The lyrical artistic research “I”

when unburnt feelings stood before me
the heaviest rain a hail storm
I felt like the roof
beauty smiled at me
friendship the paycheck
as soon as I thought it there she was I even loved her name
I wrote poems for her
my ambition turned to her
the only opinion that existed was hers
but obsession tried to hoist from love
something
all the qualities I liked I couldn’t pick for me
it took a long time to get
that love has nothing to do
with knowing everything
I left her alone so many people have 
mistaken love for fame
but they were wrong about the economy
every self-cohering line
all narration love afforded
every act of centering we’re listening
the economy
so sadistically dressed-up
as your ideal parents
exclamations many faces
I basically know everything
desperation I hummed the sound
blazing beauty cruised through
a sweet location fell on me
a falling winter on my face
rest made of sheep’s wool
one thought took me
neat
I mostly married poetry
check on me
be my parent’s voice
it happened not at work but of its scarcity
help me poetry
the way in this town people talk about work

– excerpted from ‘The Procedure of a Feeling’

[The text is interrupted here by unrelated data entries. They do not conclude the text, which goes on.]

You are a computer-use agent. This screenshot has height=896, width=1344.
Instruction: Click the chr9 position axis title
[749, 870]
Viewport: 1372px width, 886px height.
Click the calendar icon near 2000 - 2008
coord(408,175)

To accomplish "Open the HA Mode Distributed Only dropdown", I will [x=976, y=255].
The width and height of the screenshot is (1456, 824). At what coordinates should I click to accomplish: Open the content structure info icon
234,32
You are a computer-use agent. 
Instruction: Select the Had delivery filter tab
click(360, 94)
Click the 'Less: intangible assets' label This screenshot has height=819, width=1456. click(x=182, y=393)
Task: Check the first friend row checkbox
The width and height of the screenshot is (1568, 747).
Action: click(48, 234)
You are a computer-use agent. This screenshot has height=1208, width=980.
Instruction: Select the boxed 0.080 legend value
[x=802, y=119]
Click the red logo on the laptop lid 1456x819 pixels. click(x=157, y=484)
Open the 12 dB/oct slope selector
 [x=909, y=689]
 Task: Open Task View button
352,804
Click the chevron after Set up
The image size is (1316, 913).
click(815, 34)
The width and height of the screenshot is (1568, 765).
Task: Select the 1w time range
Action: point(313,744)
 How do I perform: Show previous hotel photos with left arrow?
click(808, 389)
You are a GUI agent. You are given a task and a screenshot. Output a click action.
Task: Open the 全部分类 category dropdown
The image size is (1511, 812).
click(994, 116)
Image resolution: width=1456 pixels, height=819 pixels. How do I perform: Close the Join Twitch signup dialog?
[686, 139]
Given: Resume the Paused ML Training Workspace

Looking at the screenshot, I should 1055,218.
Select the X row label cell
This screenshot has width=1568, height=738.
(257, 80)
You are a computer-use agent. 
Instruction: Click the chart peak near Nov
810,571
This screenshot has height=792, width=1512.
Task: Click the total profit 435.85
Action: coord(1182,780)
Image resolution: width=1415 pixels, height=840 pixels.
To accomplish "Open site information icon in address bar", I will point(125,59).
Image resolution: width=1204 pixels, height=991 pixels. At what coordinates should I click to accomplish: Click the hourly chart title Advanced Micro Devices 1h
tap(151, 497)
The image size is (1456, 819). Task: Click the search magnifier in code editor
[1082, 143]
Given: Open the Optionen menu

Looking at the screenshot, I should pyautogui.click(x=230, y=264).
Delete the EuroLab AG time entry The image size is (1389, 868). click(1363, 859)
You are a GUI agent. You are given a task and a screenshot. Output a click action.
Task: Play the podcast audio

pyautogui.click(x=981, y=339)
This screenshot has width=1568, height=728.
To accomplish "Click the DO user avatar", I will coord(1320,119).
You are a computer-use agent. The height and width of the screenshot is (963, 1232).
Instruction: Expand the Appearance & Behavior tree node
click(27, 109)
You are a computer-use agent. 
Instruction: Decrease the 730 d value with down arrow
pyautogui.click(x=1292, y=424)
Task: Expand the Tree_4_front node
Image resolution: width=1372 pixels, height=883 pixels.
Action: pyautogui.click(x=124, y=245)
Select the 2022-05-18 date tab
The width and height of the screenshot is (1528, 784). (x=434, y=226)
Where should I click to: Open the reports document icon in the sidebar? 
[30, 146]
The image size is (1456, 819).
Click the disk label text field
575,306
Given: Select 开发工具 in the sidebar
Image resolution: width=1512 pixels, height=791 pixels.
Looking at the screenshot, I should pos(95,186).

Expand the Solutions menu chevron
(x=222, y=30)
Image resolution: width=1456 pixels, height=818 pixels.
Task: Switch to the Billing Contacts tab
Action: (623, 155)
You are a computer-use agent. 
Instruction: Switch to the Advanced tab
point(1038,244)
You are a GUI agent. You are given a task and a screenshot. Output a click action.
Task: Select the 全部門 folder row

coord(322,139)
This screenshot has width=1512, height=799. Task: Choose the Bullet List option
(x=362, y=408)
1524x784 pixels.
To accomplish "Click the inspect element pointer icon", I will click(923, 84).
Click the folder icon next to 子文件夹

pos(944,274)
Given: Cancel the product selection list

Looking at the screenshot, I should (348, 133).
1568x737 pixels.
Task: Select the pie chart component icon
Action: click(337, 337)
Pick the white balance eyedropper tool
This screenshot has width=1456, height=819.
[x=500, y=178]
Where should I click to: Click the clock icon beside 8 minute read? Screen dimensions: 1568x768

A lyrical approach to artistic research writing emboldens the layering of critical, historical, theoretical, sociological, poetic and auto-writing and resists the neat narrative curve of research as a journey. The pace of walking and the pace of thinking coincide to determine the music of the research text. There is no direction to the madness and no method first. The lyrical artistic research text brings it all together live. The lyrical approach to artistic research writing celebrates the human labour –the pleasure and the stakes– of making and sharing knowledge, and how knowing only occurs in relation to constellations of people, disciplines, materials, history, birdsong and buzzing routers. Help me poetry / the way in this town people talk about work.